8-Dharma:  Not only moral law but also the physical laws ruling the universe; indeed it also denotes the individual parts which make it up.  Examples of these dharmas are the four elements of earth, water, fire, and air; the colours and sounds; organic life; the senses, emotions, impulses of the will, the power of reasoning, consciousness, ignorance; fame beauty, riches, true and false teachings; sexuality, sleep, hunger, illness; growing, aging and dying.

            It is impossible to classify these dharmas in any systematic way.  The main point is that the physical world and everything in it results from working together of these separate components.  So while it seems that the human being is an independent unit, this is only an illusion.  The person is actually a flowing stream of dharma, which continually changes and which after death rearranges itself to form a new individual.

            Thus the teaching of Buddha does not recognize the Hindu idea of the self (atman) which remains constant through the cycle of rebirths.  It is fair to ask whether the one who has died and the one who has been reborn on the basis of his karma are not in fact two different beings.  In one sense this is true, for there is no immortal “soul” to link the two.  Yet at the same time, the new incarnation is inseparably bound by the karma it inherits, and which it will now express.  Eerdmans’ p. 230-231.

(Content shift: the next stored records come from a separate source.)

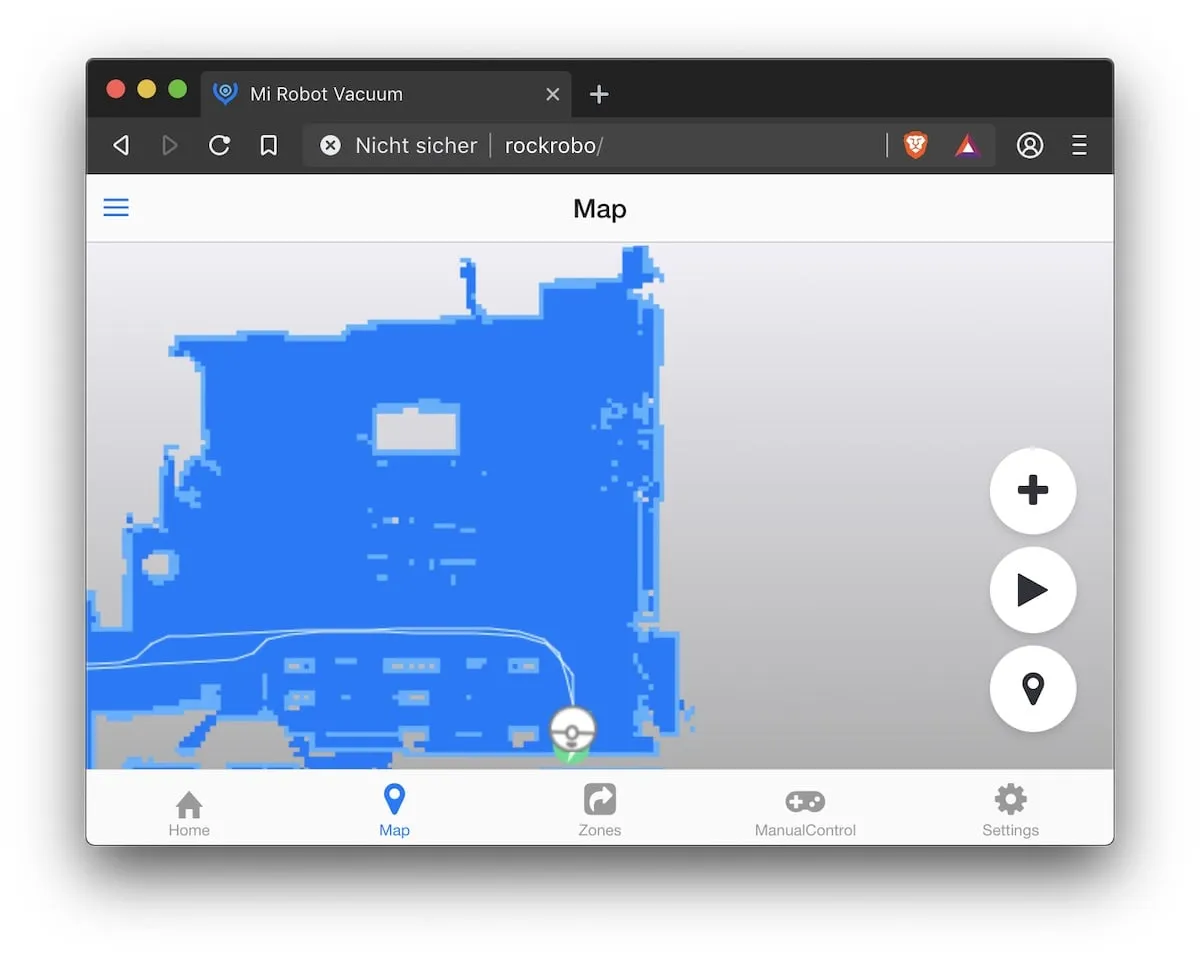Open the Brave Rewards triangle icon
The image size is (1200, 959).
[x=967, y=146]
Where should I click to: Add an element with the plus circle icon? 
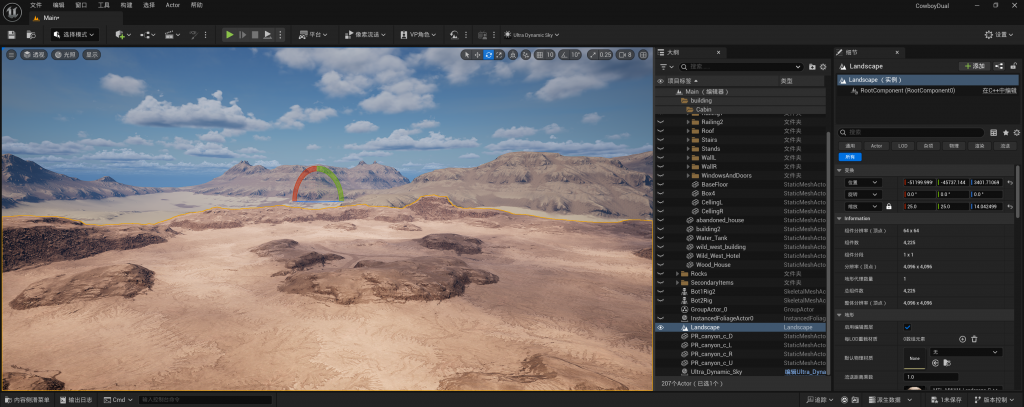[x=962, y=339]

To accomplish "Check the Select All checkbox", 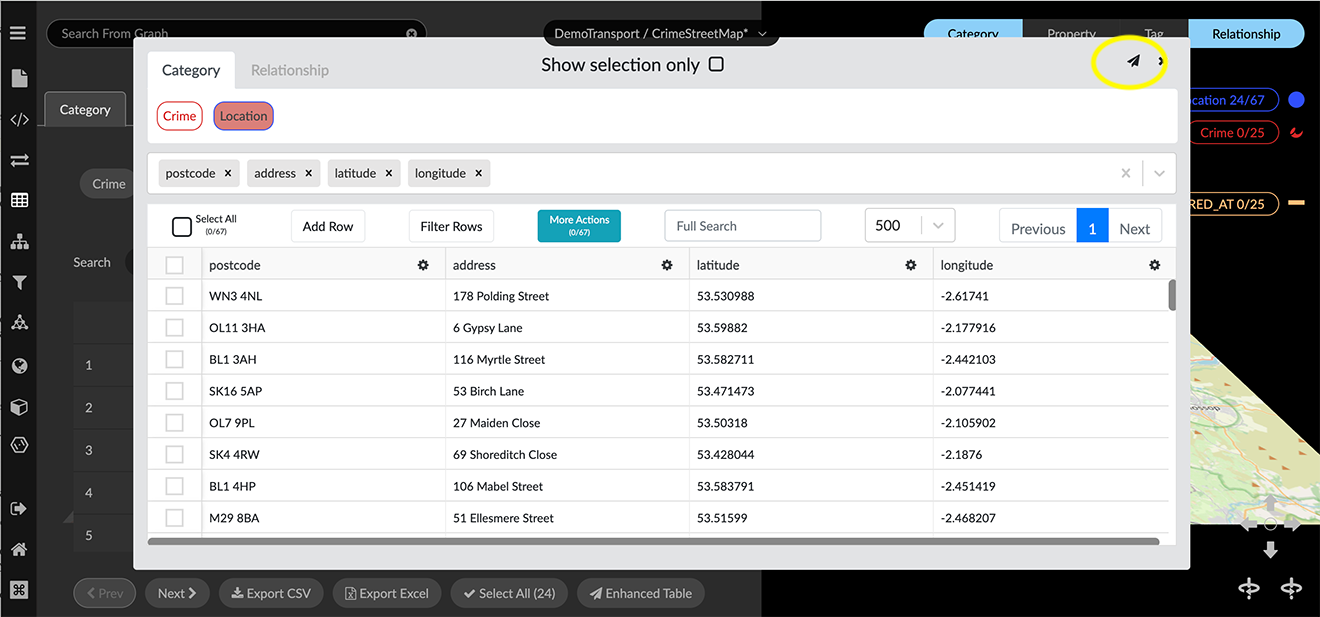I will point(182,227).
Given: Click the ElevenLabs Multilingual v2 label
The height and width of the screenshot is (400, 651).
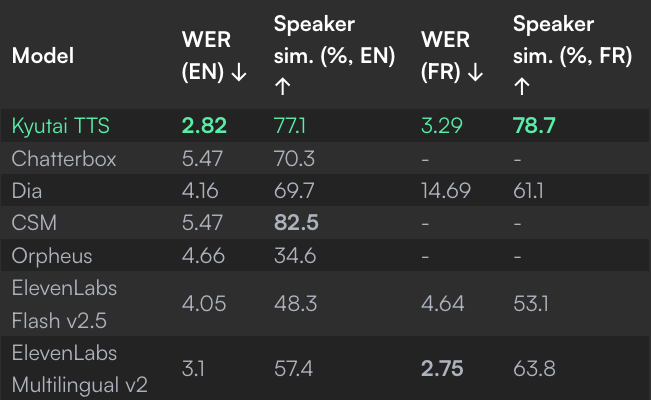Looking at the screenshot, I should tap(80, 369).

9-Illusion is the belief that things remain the same. You can't step in the same river twice, for it is not the same river, nor are you the same person.  Each moment that passes changes us, cells die, are shed, new cells divide replenish, bacteria lives & dies inside us, blood constantly pumps through our harts, air molecules are breathed in an out.  You are grumpy when you awake in the morning, but happy when you reach work, hungry before lunch, satisfied after, tired at night.  Each moment is born & dies; we go through many changes.  Our perceptions of reality die as we progress down the Path and new ones are born in their place, we constantly die & are reborn each moment, some are more momentous than others.  Awakening is a great rebirth.

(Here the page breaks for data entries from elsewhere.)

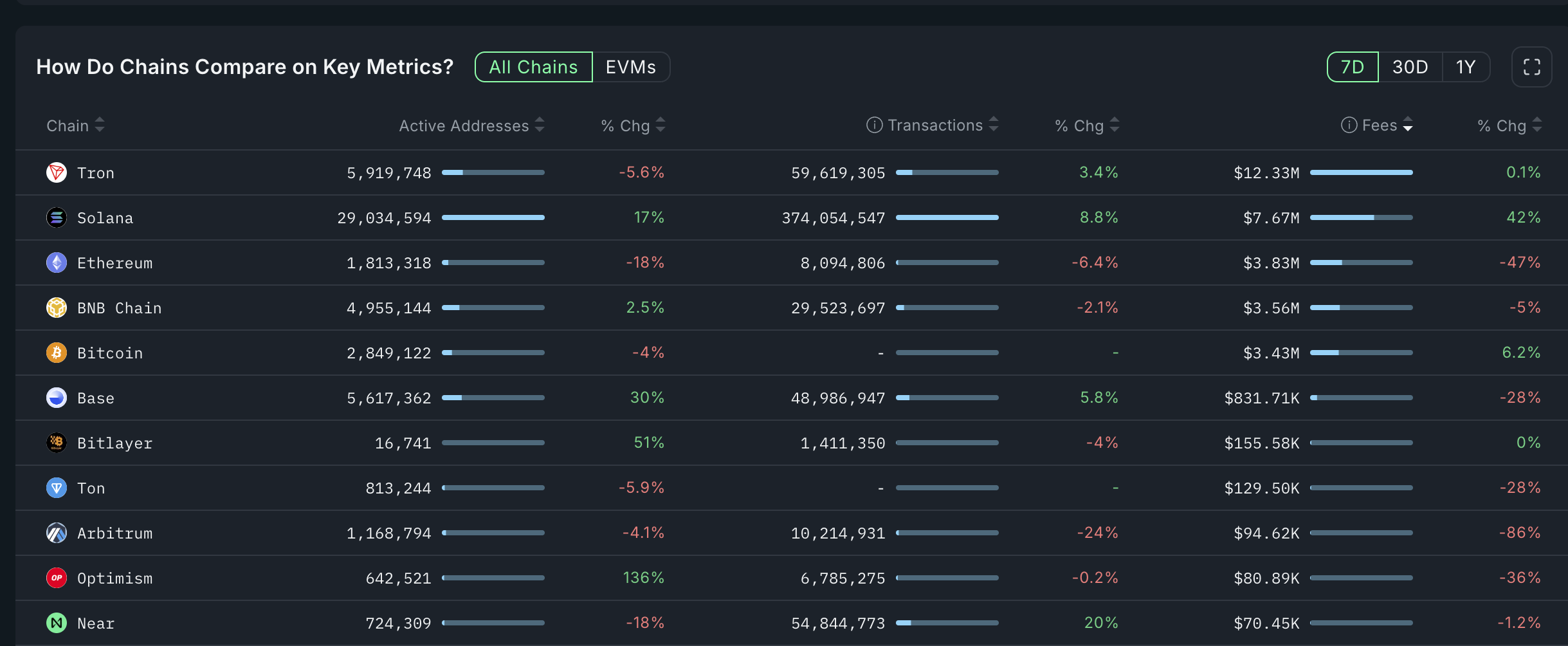Click info icon beside Fees header
The height and width of the screenshot is (646, 1568).
point(1349,125)
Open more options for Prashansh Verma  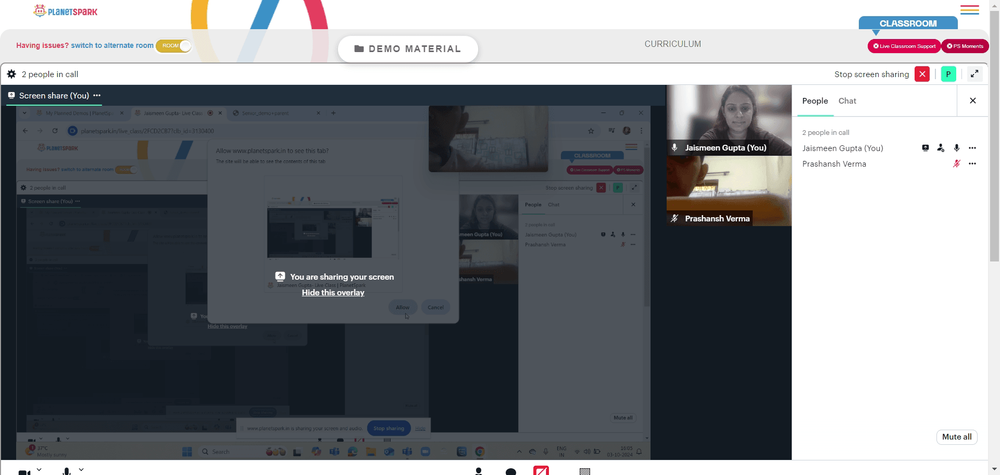(972, 164)
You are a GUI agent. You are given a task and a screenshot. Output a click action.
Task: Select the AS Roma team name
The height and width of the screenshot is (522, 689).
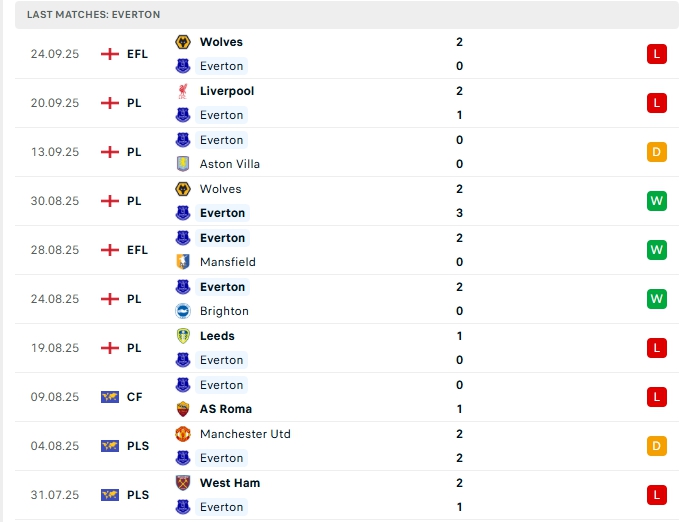click(226, 409)
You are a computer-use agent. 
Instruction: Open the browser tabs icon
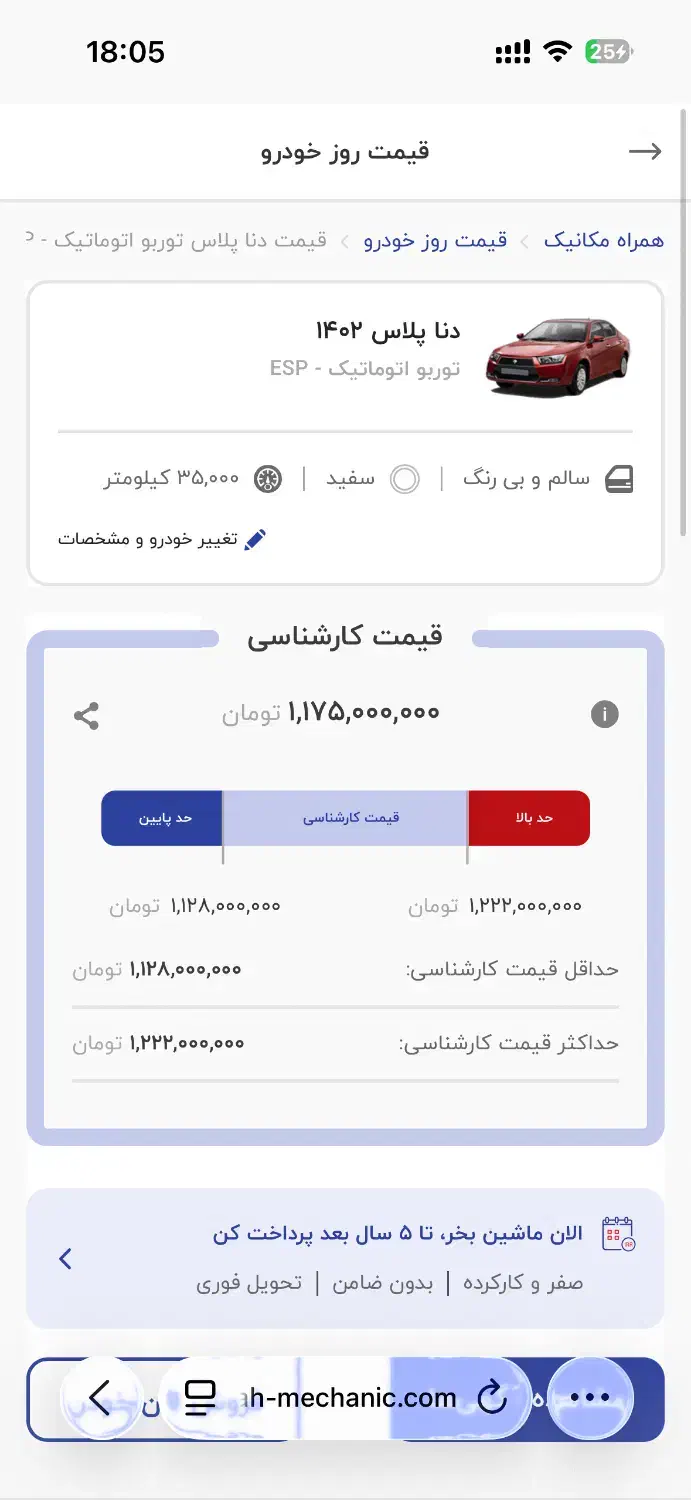(201, 1398)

Eerdmans, Willam B., editor.  Eerdmans’ Handbook to the World’s Religions.  Lion Publishing, 1982.


Fremantle, Francesca & Chogyam Trungpa, translators.  The Tibetan Book of the Dead.  Shambhala Publications, Inc., 1992.


Jou, Tsung Hwa.  The Tao of Tai Chi Chuan: Way to Rejuvenation.  Warwick, N.Y., Tai Chi Foundation, 5th printing, 1988.


Maybury-Lewis, David.  Millennium: Tribal Wisdom and the Modern World.  Viking Penguin, 1992.

Video (10 hours)

Millennium: Tribal Wisdom and the Modern World.  PBS, Co-Production of Binman Production Ltd., Adrrian Malone Productions, Inc.  KCET, Los Angeles & BBC TV.  In association with the Global Television Network & Telefilm Canada, 1992.


*The opening paragraphs on quantum experiments, the Australian Aborigines, Navajo, Gabra & Huichol are mostly the words of David Maybury-Lewis.  I have done this to boil down 10 hours of videotape & 397 pages to put certain concepts straight in my own mind.  This is not meant to ever be published as an academic paper in this form.